◆ **TEXT SHOWN**
════════
Without trim and fill:

fit$b; fit$pval
             [,1]
intrcpt 0.4312111
[1] 1.080667e-13

Using the metafor::trimfill() function:

metafor::trimfill(fit)

Estimated number of missing studies on the left side: 20 (SE = 6.7941)

Random-Effects Model (k = 127; tau^2 estimator: REML)

tau^2 (estimated amount of total heterogeneity): 0.3893 (SE = 0.0545)
tau (square root of estimated tau^2 value):      0.6239
I^2 (total heterogeneity / total variability):   92.01%
H^2 (total variability / sampling variability):  12.51

Test for Heterogeneity:
Q(df = 126) = 1659.2825, p-val < .0001

Model Results:

estimate      se    zval    pval   ci.lb   ci.ub      
  0.2817  0.0584  4.8229  <.0001  0.1672  0.3962  *** 

---
Signif. codes:  0 '***' 0.001 '**' 0.01 '*' 0.05 '.' 0.1 ' ' 1
funnel(trimfill(fit))
plot(dat$yi,sqrt(dat$vi), ylim = c(max(sqrt(dat$vi)), 0.1),
     col = my_cols[1], pch = 16)
points(datpb$yi,sqrt(datpb$vi), pch = 16, col = my_cols[2])

No assumptions about the mechanism leading to publication bias!

Why the funnel plot can be misleading?

Extra source of heterogeneity could create asymmetry not related to PB.

k <- 50
n1 <- round(runif(k, 10, 200))
n2 <- round(runif(k, 10, 50))
dat1 <- sim_studies(k, 0, 0, n1, add = list(x = 0))
dat2 <- sim_studies(k, 0.5, 0.05, n2, add = list(x = 1))
dat <- rbind(dat1, dat2)
fit <- rma(yi, vi, dat = dat)
funnel(trimfill(fit))
regtest(fit)

Regression Test for Funnel Plot Asymmetry

Model:     mixed-effects meta-regression model
Predictor: standard error

Test for Funnel Plot Asymmetry: z =  6.6696, p < .0001
Limit Estimate (as sei -> 0):   b = -0.2285 (CI: -0.3588, -0.0983)

The regtest can be applied also with moderators. The idea should be to take into account the moderators effects and then check for asymmetry.
════════
◆ **DATA BLOCK**
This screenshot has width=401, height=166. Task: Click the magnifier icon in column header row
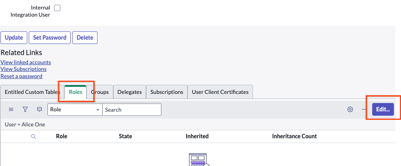34,136
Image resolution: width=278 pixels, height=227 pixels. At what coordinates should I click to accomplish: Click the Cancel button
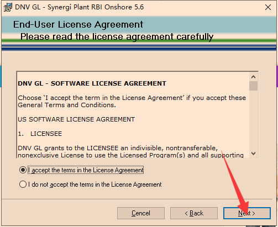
════════
◆ **TASK STATEMENT**
Please give the number of missing studies on the left side that the trim-and-fill output in the meta-analysis text estimates.

◆ **WRITTEN SOLUTION**
20 (SE = 6.7941)